How Does a CNN Learn? | Sumeyye Agac

🎯 Motivation

In this project, I built and analyzed a convolutional neural network (CNN) in TensorFlow to investigate the impact of architectural and training hyperparameters on model performance. While most deep learning pipelines focus solely on accuracy, this work emphasizes systematic experimentation and interpretability—examining how design decisions affect convergence, generalization, and representation learning.

Using the CIFAR-10 benchmark dataset, I ran over 30 comparative experiments, isolating variables such as activation functions, filter sizes, kernel initializations, batch normalization, dropout, data augmentation, and optimization strategies. My goal was to draw reliable conclusions about which choices are critical under real-world constraints like limited training time, computational budget, and risk of overfitting.

📎 Links

🔗 GitHub Repository

🧠 Architecture Overview

The final CNN model consists of three convolutional layers with ReLU activation and He initialization, followed by a dense layer. Max pooling and batch normalization were applied, but dropout was intentionally omitted after experimental comparison. Input data was normalized and augmented with horizontal flips and random crops.

Key configuration:

Conv layers: 3x3 filters with 32–64–128 feature maps
Dense layer: 512 units
Batch norm (pre-activation), no dropout
Optimizer: Adam, batch size: 32
Early stopping based on validation loss
83%+ test accuracy achieved after ~100 epochs

This architecture was chosen not for complexity, but for the ability to clearly isolate and interpret the effect of each modification.

📊 Parameter Impact

Each parameter was varied in isolation and evaluated using held-out test performance. Key findings:

ReLU consistently outperformed sigmoid/tanh in both convergence and generalization
Batch normalization yielded significant gains when applied before activation
Smaller filters (3x3) provided optimal trade-off between spatial resolution and compute
Dropout slowed convergence and underperformed in this architecture
Adam was the most robust optimizer across experiments

🧬 Feature Representation Analysis

To inspect how feature representations evolve across training, I extracted the latent space from the final dense layer and visualized it using t-SNE. Over 100 epochs, the learned space became more structured and separable, especially for well-represented classes.

t-SNE of final feature representations (Epoch 100)

📈 Optimizer Comparison

The model was trained using several optimization strategies including SGD, RMSProp, Adagrad, and Adam. Results showed that adaptive optimizers—particularly Adam—consistently provided the best convergence and final accuracy.

🔬 Experiment Summary

This project involved extensive experimentation to understand the impact of different hyperparameters and architectural choices on CNN performance. Each category below was systematically explored through isolated tests:

Category	Variants Explored
Activation Functions	ReLU, Sigmoid, Tanh
Filter Sizes	3×3, 5×5, 7×7
Feature Maps	32–64–128, 32–32–64, 64–128–256
Fully Connected Layers	1 layer, 2 layers, 3 layers
Pooling Methods	Max pooling, Average pooling
Initialization Schemes	He, Xavier, Random Normal
Data Augmentation	Horizontal flip, Random crop, Combined (S3)
Dropout Rates	0.3, 0.5, No dropout
Batch Normalization	With batch norm, Without batch norm
Batch Sizes	16, 32, 64
Optimizers	Adam, SGD, RMSProp, Adagrad, Adadelta

Each configuration was logged, visualized, and interpreted to understand not just what works, but why it works. This deliberate process informed the final model design.

⚙️ Technical Stack

Framework: TensorFlow
Dataset: CIFAR-10
Architecture: 3-layer CNN
Visualization: t-SNE, Matplotlib, comparative charts
Training: Manual tuning, early stopping, augmentation

EXTRACTED MATERIAL
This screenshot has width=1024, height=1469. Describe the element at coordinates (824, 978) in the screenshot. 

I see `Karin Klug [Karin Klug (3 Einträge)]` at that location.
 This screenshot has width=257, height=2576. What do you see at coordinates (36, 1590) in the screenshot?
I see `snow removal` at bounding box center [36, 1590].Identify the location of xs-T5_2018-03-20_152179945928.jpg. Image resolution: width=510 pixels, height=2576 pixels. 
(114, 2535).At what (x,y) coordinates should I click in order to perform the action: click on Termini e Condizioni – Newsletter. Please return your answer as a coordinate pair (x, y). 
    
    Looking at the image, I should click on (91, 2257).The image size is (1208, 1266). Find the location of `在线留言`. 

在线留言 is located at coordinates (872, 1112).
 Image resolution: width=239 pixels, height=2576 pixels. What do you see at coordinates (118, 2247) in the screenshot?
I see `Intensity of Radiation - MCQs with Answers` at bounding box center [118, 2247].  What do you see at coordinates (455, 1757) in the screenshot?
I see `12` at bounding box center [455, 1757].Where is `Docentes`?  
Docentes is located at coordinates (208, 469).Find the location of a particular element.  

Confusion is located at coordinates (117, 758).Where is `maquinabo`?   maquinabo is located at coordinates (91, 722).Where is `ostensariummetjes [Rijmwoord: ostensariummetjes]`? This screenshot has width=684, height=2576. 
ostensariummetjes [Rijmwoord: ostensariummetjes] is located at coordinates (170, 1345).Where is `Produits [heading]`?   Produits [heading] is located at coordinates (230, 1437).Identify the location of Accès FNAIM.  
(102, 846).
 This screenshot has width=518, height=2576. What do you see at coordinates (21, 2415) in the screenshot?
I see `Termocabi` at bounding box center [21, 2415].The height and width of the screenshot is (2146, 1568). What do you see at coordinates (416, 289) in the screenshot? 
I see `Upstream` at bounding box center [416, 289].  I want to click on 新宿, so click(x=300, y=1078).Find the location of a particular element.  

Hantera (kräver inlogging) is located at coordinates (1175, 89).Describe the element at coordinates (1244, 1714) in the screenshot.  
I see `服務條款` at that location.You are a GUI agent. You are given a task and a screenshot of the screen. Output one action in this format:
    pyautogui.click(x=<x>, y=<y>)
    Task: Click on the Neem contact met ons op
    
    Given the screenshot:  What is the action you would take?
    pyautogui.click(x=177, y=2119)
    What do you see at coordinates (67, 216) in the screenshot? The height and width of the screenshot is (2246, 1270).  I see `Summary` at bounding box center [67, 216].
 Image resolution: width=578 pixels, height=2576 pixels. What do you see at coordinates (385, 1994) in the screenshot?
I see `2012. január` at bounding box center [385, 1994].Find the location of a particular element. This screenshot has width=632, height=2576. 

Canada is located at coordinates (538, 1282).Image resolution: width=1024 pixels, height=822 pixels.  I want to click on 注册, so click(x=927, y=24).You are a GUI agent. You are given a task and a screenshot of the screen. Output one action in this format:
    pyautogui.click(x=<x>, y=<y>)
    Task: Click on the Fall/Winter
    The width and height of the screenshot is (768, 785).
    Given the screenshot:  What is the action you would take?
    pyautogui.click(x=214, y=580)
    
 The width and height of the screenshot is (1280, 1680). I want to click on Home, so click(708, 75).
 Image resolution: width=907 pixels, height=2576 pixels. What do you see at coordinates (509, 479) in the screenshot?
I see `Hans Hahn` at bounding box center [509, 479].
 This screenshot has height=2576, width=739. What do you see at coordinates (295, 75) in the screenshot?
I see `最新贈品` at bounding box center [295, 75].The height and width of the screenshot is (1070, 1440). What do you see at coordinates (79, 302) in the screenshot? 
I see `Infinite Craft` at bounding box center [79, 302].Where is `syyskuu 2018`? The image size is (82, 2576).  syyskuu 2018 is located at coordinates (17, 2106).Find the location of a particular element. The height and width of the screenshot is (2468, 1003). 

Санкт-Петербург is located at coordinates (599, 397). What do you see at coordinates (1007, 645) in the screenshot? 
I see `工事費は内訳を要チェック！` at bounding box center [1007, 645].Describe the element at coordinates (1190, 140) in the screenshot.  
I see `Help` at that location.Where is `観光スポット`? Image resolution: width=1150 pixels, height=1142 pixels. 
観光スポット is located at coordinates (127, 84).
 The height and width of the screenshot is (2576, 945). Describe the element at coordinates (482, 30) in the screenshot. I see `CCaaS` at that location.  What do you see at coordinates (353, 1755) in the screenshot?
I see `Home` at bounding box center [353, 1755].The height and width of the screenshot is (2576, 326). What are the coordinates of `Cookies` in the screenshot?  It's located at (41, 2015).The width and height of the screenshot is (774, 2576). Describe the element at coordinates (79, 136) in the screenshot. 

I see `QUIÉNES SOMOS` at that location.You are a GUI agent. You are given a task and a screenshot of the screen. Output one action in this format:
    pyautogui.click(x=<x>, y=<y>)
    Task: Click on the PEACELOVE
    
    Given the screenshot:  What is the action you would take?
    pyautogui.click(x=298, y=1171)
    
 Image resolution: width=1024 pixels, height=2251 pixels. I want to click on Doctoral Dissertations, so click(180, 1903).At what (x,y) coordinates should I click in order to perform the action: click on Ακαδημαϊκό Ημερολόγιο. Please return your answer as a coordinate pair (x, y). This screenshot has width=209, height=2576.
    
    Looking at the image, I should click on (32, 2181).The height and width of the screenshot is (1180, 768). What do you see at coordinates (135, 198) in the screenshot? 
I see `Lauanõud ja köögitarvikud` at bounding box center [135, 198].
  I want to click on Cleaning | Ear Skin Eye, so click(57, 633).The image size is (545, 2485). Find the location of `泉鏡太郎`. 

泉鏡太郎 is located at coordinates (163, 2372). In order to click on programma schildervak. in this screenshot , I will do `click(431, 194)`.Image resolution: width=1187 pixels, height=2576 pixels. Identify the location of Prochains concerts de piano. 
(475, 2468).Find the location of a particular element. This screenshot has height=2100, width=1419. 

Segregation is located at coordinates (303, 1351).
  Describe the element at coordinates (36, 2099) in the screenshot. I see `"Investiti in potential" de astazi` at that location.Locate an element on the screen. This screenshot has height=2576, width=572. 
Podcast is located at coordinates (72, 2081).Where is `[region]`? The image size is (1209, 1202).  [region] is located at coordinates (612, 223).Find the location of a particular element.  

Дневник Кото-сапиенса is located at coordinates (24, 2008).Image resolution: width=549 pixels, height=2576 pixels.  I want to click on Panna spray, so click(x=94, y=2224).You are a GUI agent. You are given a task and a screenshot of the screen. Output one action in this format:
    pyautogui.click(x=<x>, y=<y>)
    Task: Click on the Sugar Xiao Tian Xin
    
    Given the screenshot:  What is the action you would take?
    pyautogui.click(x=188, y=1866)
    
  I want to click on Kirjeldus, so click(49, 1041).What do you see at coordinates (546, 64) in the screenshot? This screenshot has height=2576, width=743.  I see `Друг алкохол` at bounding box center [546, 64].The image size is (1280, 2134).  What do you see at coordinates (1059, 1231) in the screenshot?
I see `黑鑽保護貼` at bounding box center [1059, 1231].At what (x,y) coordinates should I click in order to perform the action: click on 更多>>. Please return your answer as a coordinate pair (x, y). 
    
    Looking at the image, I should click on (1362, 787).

PROBLEM TO SOLVE
What does the CNN write-up state for each of these?
(a) How many units are in the dense layer of the final model?
(b) Which method was used to visualize the latent space taken from the final dense layer?
(c) Which batch sizes were explored?

TASK OUTPUT
(a) 512 units
(b) t-SNE
(c) 16, 32, and 64